THE TASK: From the data below, set down exactly the lines between the one holding "The height and width of the screenshot is (512, 1024)." and the one holding "Click the download songs icon button", inclusive, and no others.

(Data extracted from a collection)
_ _ _ _ _

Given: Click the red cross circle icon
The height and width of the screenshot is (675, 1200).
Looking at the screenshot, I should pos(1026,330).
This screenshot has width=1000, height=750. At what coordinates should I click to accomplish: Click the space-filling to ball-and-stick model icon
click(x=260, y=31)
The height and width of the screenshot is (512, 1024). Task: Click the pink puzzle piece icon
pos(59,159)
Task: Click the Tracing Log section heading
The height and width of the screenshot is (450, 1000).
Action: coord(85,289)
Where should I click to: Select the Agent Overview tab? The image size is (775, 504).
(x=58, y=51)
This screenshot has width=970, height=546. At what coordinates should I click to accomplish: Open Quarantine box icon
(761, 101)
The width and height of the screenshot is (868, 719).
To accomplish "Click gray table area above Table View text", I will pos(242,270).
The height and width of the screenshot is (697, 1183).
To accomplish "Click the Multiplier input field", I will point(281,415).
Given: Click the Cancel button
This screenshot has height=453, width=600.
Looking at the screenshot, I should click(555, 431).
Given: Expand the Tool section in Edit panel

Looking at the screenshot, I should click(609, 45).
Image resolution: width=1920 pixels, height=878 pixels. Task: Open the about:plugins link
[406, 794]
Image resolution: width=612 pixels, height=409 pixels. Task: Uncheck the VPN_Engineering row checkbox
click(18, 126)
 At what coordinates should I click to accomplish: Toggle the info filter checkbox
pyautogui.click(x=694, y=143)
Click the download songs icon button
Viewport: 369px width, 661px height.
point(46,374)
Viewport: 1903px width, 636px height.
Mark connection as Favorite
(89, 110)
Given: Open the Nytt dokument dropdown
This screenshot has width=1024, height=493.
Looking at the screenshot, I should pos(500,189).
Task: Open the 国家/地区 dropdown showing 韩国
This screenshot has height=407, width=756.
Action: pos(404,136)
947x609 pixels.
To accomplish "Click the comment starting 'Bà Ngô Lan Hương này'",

_ _ _ _ _

TASK RESPONSE:
The height and width of the screenshot is (512, 1024). Task: Click the pink puzzle piece icon
pos(59,159)
Task: Click the Tracing Log section heading
The height and width of the screenshot is (450, 1000).
Action: coord(85,289)
Where should I click to: Select the Agent Overview tab? The image size is (775, 504).
(x=58, y=51)
This screenshot has width=970, height=546. At what coordinates should I click to accomplish: Open Quarantine box icon
(761, 101)
The width and height of the screenshot is (868, 719).
To accomplish "Click gray table area above Table View text", I will pos(242,270).
The height and width of the screenshot is (697, 1183).
To accomplish "Click the Multiplier input field", I will point(281,415).
Given: Click the Cancel button
This screenshot has height=453, width=600.
Looking at the screenshot, I should click(555, 431).
Given: Expand the Tool section in Edit panel

Looking at the screenshot, I should click(609, 45).
Image resolution: width=1920 pixels, height=878 pixels. Task: Open the about:plugins link
[406, 794]
Image resolution: width=612 pixels, height=409 pixels. Task: Uncheck the VPN_Engineering row checkbox
click(18, 126)
 At what coordinates should I click to accomplish: Toggle the info filter checkbox
pyautogui.click(x=694, y=143)
Click the download songs icon button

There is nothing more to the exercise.